Esterman raised his glass and leered at the liquid within. “There is a divinity what shapes my ends,” he declaimed, “however so much I hew them with my little ruff.” He plumped down into his chair and tilted his head back so the last few drops of ruby liquor could more easily pass between his welcoming lips.

“A noble sentiment,” Barnett opined. “You have a sensitive soul, Mr. Esterman, a sensitive soul.” He lifted his glass and made a show of drinking deep without actually imbibing more than a few drops. There was little doubt that the landlord could drink him under the table, and probably under the whole house, if he’d a mind to. Once the drinking began, he had little mind for anything else. It was late evening of the second day of Barnett and the mummer’s sojourn at the Fox and Hare. The gas lamps burned low, the other patrons were long gone, and the bottles of aged port were being sampled to extinction.

“It is unusual—I might say unique,” Barnett said, “to find an innkeeper quoting the bard.”

“You might say that,” Esterman agreed, looking up from under his eyebrows, which seemed to have grown strangely heavy. He raised his voice.

“There is a history in all men’s lives,

Figuring the nature of the times deceas’d,

The which observ’d a man may prop … prof … prophesy,

With a near aim, of the main chance of things

As yet not come to life.”

He turned and squinted at Barnett. “That’s Hank the Quart,” he said.

Barnett mentally turned the phrase over. “Henry the Fourth?”

“The very one.”

“How came you to have such an appreciation of Shakespeare?” Barnett asked.

“’Ere,” the mummer interjected, “let me fetch another bottle of the ’38. This one seems to have depleted itself.” Bottle in hand, he trotted off.

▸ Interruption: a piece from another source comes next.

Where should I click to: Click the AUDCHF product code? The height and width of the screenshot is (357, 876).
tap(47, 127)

Esterman watched the mummer’s retreat with interest until the little man turned the corner. Then he ponderously moved his head and adjusted his vision to look at Barnett. “When I was with His Lordship,” Esterman said, “His Lordship had the library redone. All the bookshelves, what were oak, were ripped out and replaced with other bookshelves what were cut from the Widdersign Ash, a great squat tree which were over two hundred years old when it was removed to make way for the tennis courts. He had two Italian artisans come in to do the work. On the bookshelves, not the tennis courts.”

“A great improvement, no doubt,” said Barnett.

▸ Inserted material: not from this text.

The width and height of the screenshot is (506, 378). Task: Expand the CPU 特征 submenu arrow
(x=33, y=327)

“Not so’s you’d notice,” Esterman said, “but what His Lordship wants is what His Lordship does. At any rate, I was responsible for these big stacks of books while they was out of the shelves. And so I started reading. Shakespeare and Kidd and Marlowe and Bacon and like that. They used the most mellyfloo … mellifluous words, and I grew into the habit of speaking them aloud when they wasn’t anybody who could hear me.”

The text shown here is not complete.